_YOUR INSTRUCTIONS_.
Please keep to the lines below from the one with "Click the 149.00 price axis label" through the one with "This screenshot has width=1176, height=1014.", and restate them word for word, ends included.

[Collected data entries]
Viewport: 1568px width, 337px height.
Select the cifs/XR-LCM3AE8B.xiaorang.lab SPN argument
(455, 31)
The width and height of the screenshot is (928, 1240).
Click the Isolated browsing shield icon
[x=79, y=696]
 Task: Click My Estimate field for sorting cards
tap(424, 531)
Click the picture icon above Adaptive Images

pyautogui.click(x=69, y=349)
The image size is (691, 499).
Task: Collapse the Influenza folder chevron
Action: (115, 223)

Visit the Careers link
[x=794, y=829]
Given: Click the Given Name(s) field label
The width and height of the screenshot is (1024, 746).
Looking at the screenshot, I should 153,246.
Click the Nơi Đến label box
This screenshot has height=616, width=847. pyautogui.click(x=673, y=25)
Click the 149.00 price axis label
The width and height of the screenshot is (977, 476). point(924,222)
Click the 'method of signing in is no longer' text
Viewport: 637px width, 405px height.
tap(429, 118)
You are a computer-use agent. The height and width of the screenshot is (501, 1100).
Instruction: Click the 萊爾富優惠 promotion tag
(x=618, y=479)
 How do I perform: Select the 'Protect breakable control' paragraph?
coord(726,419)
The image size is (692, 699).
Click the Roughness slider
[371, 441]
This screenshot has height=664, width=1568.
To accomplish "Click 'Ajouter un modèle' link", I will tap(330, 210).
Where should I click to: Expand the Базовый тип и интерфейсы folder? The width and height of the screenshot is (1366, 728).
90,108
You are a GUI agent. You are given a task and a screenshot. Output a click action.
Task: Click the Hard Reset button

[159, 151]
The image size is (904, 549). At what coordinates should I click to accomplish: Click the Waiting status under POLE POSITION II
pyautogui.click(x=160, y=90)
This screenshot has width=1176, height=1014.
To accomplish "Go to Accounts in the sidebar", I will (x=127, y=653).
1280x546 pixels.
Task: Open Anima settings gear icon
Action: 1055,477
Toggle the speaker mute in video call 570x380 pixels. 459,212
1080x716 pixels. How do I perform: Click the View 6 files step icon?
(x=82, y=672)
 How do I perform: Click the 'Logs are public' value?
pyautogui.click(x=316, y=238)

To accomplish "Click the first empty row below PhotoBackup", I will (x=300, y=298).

_PROBLEM SOLUTION_.
Click the 149.00 price axis label
The width and height of the screenshot is (977, 476). point(924,222)
Click the 'method of signing in is no longer' text
Viewport: 637px width, 405px height.
tap(429, 118)
You are a computer-use agent. The height and width of the screenshot is (501, 1100).
Instruction: Click the 萊爾富優惠 promotion tag
(x=618, y=479)
 How do I perform: Select the 'Protect breakable control' paragraph?
coord(726,419)
The image size is (692, 699).
Click the Roughness slider
[371, 441]
This screenshot has height=664, width=1568.
To accomplish "Click 'Ajouter un modèle' link", I will tap(330, 210).
Where should I click to: Expand the Базовый тип и интерфейсы folder? The width and height of the screenshot is (1366, 728).
90,108
You are a GUI agent. You are given a task and a screenshot. Output a click action.
Task: Click the Hard Reset button

[159, 151]
The image size is (904, 549). At what coordinates should I click to accomplish: Click the Waiting status under POLE POSITION II
pyautogui.click(x=160, y=90)
This screenshot has width=1176, height=1014.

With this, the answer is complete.